The court delivered a PER CURIAM opinion. MOORE, J.(pp. 369-71), delivered a separate concurring opinion. MERRITT, J. (pp. 371-73), delivered a separate dissenting opinion.
OPINION
PER CURIAM.1I.
This case involves two sizeable real estate loans — one for $43 million, the other for $14 million — by Prudential, the lender, to Robert Langley, the borrower. The dispositive issue on appeal is whether two contracts, both of which included a forum selection clause choosing New York as the forum for litigation, should be enforced. The federal district court below determined that the contracts were invalid and thus declined to enforce the forum selection clauses. Because a valid and enforceable contract exists, we vacate and remand for the district court to entertain a motion to enforce the forum selection clause under Fed.R.Civ.P. 12(b)(6) or 28 U.S.C. § 1404(a).
II.
This appeal stems from two loan agreements between Langley and Prudential Mortgage Capital Company, LLC (“Prudential”). First, on June 6, 2007, Langley signed a loan for $43,300,000 to finance a commercial real estate project in Gulf Shores, Alabama, known as Craft Farms (the “Craft Farm loan”). And second, Langley signed a loan for $13,800,000 on June 25, 2007, to finance a commercial real estate project in Mississippi known as Colony Crossing (the “Colony Crossing loan”). The parties also agreed to “Rate Lock Agreements” for both loans, which were signed on the same days as the two loan agreements. The Rate Lock Agreements, which are at the heart of this controversy, both included the following choice of law and forum selection clause:
Pursuant to Section 5-1401 of the General Obligations of the State of New York, this Agreement shall be governed by the substantive law of the State of New York (without regard to the principles of conflicts of laws). Pursuant to Section 5-1402 of the General Obligations Law of the State of New York, the parties hereto elect that any litigation arising out of this Agreement shall be brought only in a state or federal court sitting in New York County in the State of New York
(Emphasis added).

* _Given information_
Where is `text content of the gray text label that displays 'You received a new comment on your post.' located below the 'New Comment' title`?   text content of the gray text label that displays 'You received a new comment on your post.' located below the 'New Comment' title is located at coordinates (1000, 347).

* _Tasks to complete_
a - According to the court opinion, on what date did Langley sign the Craft Farm loan?
b - Reproduce the court opinion word for word, from "The court delivered" down to "U.S.C. § 1404(a).".
c - Write the next part of the court opinion, starting after its final sentence.

* _Written responses_
a - June 6, 2007.

b -
The court delivered a PER CURIAM opinion. MOORE, J.(pp. 369-71), delivered a separate concurring opinion. MERRITT, J. (pp. 371-73), delivered a separate dissenting opinion.
OPINION
PER CURIAM.1I.
This case involves two sizeable real estate loans — one for $43 million, the other for $14 million — by Prudential, the lender, to Robert Langley, the borrower. The dispositive issue on appeal is whether two contracts, both of which included a forum selection clause choosing New York as the forum for litigation, should be enforced. The federal district court below determined that the contracts were invalid and thus declined to enforce the forum selection clauses. Because a valid and enforceable contract exists, we vacate and remand for the district court to entertain a motion to enforce the forum selection clause under Fed.R.Civ.P. 12(b)(6) or 28 U.S.C. § 1404(a).

c -
The Rate Lock Agreements resulted from negotiations to determine the exact *367conditions and rates necessary to finalize the loans. Because Prudential intended to securitize the proposed loans using commercial mortgage-backed securities, it required rate lock deposits, which Langley paid, before agreeing to the Rate Lock Agreements. The Rate Lock Agreements also included a provision giving Prudential the discretion to demand increases in the amount of the rate lock deposits. Under the terms of the loan agreements, Langley agreed to pay “unwind costs” if the loans failed to close for any reason.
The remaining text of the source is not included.